UniquePrimers, one of the applications, is constructed in the context of verifying potential primers for a polymerase chain reactions. The application uses the primers as input, and returns all sequences that include the primers within a specified distance between the primers. This means that the application verifies whether or not a pair of primers are unique for only one specific database sequence. A search takes approximately from 15 seconds up to 5 minutes to execute. By using MegaBlast and word length (W) 12, it is guaranteed that all perfect matches will be found when the primers have the length 15 bp or more.

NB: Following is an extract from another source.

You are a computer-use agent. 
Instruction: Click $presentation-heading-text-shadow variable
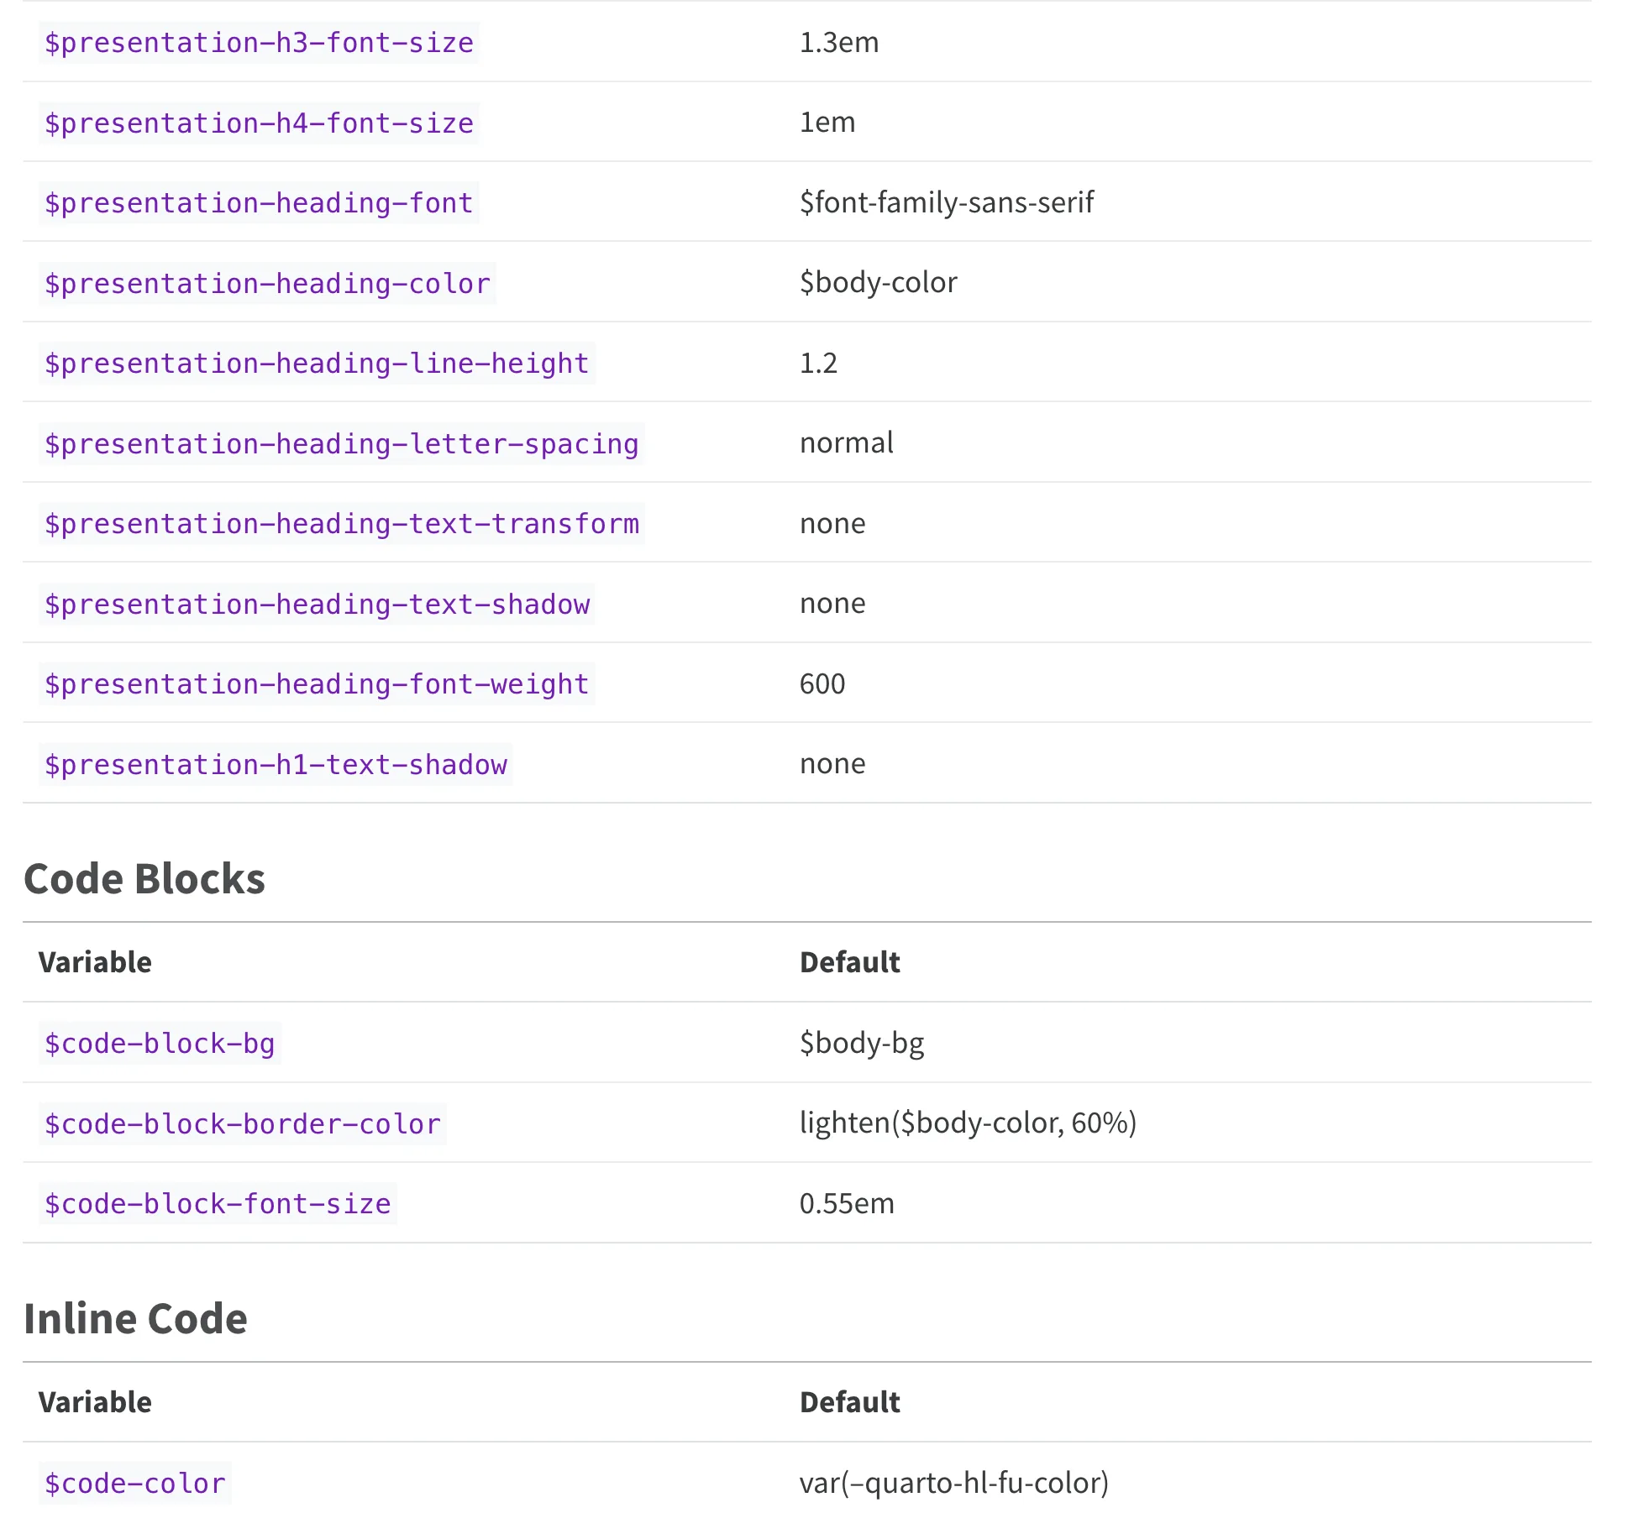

Multiple Oligo Search is written in context of the Nesvold method and detection of unknown genetically modified organisms. When designing a genetically modified organism (GMO), a DNA sequence is introduced into the cell of for example a plant or any other organism. If the whole genome sequence of the organism that is examined is known, it is theoretically possible to construct a microarray which contains all sequences of a certain length that is not included in the organism.

The plant Arabidopsis thaliana is examined in the context of the Nesvold method, and the chosen nucleotide sequence length is 15 bp. Since there are more than one billion different nucleotide sequences of length 15 bp, three reduction steps are used to come down to an amount of approximately six million which is few enough for designing a microarray. It is the probes from this microarray after hybridization of the unknown GMO that Multiple Oligo Search is designed for. With the prediction that two percent of the probes give false positive signals, will there be approximately 120,000 false positive signals out of six million probes. But, with the criterion that both the forward and the reverse strand must give a signal, there are approximately 1200 nucleotide sequences with both true and false positive signals.

Multiple Oligo Search uses these 1200 nucleotide sequences as input, and returns a list of which database sequences that include most of the sequences. Tests of the application with simulated designed data showed that in approximately 50 percent of the times, the application returns the true insert. This means that to make the application more reliable, there must be less than two percent false positive signals.